### DATA FOR THIS EXERCISE
--- START ---

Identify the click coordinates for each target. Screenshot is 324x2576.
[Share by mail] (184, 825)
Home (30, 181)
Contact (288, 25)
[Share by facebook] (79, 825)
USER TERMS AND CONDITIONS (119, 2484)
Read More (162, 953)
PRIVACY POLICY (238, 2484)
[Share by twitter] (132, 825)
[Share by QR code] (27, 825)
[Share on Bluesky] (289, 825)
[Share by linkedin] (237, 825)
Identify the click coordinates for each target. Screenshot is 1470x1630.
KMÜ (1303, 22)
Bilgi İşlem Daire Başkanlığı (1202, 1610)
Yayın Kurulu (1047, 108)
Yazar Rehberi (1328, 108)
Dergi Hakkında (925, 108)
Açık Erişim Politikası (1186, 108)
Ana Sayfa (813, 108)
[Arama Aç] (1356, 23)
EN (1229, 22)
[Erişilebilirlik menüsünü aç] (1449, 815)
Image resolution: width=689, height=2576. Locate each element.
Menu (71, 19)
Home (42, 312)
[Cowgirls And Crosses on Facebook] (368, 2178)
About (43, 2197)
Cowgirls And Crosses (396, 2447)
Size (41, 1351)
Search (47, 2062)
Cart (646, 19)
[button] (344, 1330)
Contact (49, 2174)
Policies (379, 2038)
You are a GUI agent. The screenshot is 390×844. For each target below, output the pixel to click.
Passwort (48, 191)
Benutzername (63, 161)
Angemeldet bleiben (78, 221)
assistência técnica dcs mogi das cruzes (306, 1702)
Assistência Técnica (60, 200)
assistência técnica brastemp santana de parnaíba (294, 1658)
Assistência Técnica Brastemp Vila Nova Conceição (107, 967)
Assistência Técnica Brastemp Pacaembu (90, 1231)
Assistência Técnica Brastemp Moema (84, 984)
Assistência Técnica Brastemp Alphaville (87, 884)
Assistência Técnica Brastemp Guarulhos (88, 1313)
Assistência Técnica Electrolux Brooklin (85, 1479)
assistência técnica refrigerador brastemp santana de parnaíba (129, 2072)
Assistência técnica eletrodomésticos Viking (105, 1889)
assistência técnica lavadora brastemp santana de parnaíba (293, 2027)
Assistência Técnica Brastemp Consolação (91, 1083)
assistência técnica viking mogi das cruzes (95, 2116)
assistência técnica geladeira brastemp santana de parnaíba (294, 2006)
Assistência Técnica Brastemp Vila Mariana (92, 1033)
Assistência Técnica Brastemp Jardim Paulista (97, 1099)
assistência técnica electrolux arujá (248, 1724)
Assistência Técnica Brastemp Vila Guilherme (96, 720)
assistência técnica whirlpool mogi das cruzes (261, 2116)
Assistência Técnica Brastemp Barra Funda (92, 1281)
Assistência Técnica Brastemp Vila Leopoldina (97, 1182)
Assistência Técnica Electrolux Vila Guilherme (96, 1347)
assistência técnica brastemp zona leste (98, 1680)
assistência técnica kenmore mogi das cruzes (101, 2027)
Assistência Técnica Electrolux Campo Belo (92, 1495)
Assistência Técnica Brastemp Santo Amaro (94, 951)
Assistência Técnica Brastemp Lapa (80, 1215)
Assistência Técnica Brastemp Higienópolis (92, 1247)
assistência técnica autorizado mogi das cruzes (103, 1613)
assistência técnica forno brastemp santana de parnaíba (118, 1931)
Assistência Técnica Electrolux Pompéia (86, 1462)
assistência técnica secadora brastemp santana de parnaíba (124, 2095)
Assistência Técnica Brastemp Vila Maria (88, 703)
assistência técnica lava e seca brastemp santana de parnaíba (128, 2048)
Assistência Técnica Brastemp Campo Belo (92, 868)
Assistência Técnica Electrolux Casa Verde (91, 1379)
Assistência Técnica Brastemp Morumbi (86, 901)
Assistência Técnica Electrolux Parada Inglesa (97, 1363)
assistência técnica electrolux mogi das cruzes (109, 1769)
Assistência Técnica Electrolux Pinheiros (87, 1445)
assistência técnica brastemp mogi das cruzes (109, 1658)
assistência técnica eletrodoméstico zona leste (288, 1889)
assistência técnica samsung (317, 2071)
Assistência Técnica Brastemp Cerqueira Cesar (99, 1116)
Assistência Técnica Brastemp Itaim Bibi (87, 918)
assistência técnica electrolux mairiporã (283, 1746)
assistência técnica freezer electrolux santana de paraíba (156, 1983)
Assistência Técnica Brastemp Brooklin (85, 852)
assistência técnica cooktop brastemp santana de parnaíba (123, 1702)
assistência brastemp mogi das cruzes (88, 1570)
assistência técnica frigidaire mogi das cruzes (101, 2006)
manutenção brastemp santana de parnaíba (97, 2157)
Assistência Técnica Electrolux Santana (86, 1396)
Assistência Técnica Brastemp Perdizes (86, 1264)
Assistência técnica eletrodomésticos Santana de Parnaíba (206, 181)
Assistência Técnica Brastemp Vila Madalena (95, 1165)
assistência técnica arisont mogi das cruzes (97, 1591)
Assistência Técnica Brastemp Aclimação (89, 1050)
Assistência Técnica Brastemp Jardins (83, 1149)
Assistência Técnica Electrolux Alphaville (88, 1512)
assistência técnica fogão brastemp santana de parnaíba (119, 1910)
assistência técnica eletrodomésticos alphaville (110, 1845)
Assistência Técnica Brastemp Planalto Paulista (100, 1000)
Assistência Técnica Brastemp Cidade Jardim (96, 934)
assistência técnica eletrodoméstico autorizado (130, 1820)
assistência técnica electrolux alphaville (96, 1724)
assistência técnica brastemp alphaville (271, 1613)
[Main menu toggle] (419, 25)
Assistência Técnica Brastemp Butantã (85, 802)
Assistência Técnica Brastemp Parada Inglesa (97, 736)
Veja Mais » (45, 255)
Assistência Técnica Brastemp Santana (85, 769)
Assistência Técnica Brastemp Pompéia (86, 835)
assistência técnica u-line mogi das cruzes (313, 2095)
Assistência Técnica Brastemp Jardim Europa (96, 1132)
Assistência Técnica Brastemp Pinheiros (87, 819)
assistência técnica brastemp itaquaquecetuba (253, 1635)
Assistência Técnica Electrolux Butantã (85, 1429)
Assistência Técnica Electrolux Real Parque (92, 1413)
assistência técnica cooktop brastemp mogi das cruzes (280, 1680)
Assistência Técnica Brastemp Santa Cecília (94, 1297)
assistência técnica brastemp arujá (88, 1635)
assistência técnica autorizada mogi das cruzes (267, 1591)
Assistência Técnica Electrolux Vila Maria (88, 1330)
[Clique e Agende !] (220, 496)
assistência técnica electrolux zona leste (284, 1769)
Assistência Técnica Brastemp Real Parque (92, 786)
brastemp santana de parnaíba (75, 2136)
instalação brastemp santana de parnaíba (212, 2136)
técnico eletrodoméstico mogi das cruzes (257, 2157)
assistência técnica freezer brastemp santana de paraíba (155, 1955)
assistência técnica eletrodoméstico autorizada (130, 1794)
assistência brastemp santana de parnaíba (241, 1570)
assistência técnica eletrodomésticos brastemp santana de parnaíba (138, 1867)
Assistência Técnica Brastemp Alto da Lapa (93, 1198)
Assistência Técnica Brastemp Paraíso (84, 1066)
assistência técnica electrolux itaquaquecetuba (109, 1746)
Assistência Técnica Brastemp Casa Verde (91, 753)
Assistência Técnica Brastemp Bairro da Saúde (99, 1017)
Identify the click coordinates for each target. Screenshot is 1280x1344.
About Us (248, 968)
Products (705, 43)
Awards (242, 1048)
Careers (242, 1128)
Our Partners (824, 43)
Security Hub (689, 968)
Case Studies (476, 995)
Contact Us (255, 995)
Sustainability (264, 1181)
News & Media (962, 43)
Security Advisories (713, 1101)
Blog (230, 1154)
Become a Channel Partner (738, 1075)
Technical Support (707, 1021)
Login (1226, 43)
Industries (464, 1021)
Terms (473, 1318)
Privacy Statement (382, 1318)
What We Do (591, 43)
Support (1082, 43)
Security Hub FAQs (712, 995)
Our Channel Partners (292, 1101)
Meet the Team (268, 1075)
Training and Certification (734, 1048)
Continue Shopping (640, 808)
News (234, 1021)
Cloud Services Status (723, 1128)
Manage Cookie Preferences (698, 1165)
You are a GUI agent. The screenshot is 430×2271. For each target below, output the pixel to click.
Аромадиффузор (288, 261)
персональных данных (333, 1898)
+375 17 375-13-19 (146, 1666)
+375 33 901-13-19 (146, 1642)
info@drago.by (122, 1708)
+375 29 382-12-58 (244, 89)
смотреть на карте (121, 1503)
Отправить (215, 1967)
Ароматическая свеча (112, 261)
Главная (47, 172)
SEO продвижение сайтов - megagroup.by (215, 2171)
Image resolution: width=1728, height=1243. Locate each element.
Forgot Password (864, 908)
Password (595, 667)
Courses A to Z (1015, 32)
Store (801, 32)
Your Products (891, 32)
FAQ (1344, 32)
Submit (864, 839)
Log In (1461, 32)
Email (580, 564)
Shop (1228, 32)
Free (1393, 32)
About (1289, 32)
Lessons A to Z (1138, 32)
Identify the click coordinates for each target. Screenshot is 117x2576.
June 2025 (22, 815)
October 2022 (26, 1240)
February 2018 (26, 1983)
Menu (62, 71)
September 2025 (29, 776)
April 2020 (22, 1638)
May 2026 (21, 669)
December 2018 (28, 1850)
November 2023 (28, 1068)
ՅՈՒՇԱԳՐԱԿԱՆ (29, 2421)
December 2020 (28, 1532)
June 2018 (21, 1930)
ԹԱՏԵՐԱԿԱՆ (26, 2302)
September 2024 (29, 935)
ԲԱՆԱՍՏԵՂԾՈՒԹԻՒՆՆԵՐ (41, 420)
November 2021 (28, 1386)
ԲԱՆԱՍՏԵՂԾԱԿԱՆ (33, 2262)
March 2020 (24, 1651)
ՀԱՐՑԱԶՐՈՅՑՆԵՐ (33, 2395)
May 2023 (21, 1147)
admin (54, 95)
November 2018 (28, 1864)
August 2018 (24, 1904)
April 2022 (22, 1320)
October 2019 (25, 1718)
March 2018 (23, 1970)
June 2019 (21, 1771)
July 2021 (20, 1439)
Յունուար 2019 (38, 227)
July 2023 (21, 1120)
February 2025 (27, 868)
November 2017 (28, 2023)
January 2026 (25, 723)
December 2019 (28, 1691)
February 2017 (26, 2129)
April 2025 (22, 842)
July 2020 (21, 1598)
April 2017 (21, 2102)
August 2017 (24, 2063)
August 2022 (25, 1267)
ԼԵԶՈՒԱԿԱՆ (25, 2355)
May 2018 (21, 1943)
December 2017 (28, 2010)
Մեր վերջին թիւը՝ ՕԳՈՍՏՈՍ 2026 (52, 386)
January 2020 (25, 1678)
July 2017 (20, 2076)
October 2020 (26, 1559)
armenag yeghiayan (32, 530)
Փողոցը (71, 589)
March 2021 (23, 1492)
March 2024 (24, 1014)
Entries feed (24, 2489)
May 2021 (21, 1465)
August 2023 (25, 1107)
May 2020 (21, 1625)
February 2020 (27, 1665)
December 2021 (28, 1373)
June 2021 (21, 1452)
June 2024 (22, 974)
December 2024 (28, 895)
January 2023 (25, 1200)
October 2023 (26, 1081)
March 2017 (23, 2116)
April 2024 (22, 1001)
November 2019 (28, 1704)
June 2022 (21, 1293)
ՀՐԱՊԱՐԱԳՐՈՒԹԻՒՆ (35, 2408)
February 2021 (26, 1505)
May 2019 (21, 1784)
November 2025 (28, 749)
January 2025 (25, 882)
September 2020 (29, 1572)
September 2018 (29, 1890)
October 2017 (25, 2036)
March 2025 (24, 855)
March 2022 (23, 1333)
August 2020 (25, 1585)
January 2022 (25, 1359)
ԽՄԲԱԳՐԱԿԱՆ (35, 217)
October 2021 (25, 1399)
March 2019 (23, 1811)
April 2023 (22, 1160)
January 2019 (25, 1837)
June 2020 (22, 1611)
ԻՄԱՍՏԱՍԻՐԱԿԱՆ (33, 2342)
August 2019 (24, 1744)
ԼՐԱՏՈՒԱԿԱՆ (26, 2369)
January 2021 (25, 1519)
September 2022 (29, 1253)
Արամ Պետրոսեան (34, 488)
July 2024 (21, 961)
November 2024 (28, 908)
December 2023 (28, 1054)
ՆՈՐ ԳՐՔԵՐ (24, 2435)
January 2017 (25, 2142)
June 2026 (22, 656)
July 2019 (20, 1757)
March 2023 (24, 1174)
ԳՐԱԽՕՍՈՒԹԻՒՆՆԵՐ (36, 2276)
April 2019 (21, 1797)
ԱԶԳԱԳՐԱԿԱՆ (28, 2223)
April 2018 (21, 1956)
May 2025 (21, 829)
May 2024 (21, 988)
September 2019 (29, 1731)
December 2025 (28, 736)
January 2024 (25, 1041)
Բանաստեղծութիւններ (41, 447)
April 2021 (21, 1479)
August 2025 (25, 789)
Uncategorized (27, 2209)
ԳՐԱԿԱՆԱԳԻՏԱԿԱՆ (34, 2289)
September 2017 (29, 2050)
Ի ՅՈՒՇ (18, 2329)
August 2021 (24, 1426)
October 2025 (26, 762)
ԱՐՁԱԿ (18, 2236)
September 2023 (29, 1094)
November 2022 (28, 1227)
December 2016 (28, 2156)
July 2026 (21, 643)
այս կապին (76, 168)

--- END ---

### THE PROBLEM
Out of the records above, pick each line that contains the string "Vila".

### OUTPUT
Assistência Técnica Brastemp Vila Nova Conceição (107, 967)
Assistência Técnica Brastemp Vila Mariana (92, 1033)
Assistência Técnica Brastemp Vila Guilherme (96, 720)
Assistência Técnica Brastemp Vila Leopoldina (97, 1182)
Assistência Técnica Electrolux Vila Guilherme (96, 1347)
Assistência Técnica Brastemp Vila Maria (88, 703)
Assistência Técnica Brastemp Vila Madalena (95, 1165)
Assistência Técnica Electrolux Vila Maria (88, 1330)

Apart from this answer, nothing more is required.